The wireway will just be long enough, about 5' with short nipples, to link the drives together with a single conduit running out to the fans for a distance of about 50'.
 
When you run any 3 phase circuit, there is the possibility of mutual inductance on adjacent cables in an enclosed raceway such as conduit. But, if the 3 phases are all at the same frequency, the effect is canceled out because the net voltage sum will (should) always end up as zero. Now add VFDs into the situation. The three output wires for VFD 1 are running at 30Hz, the 3 for VFD 2 are running at 40Hz, the 3 for VFD3 are running at 50hz. etc. etc. and if they are all in the same conduit, the cancellation effect is no longer in play because the frequencies are different. You end up exacerbating the known effects of "standing waves" on the motor insulation and can cause self-commutation (uncommanded firing) of the VFD transistors, which will damage them.

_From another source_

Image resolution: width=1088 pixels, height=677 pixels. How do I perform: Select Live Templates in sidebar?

You can get around this by using VFD cable, which is triplexed shielded cable designed for this purpose. It is expensive compared to THHN, but less expensive than separate conduits installed for each drive.
 
When you run any 3 phase circuit, there is the possibility of mutual inductance on adjacent cables in an enclosed raceway such as conduit. But, if the 3 phases are all at the same frequency, the effect is canceled out because the net voltage sum will (should) always end up as zero. Now add VFDs into the situation. The three output wires for VFD 1 are running at 30Hz, the 3 for VFD 2 are running at 40Hz, the 3 for VFD3 are running at 50hz. etc. etc. and if they are all in the same conduit, the cancellation effect is no longer in play because the frequencies are different. .
I think the bigger concern might be the switching edges rather than the fundamental frequency.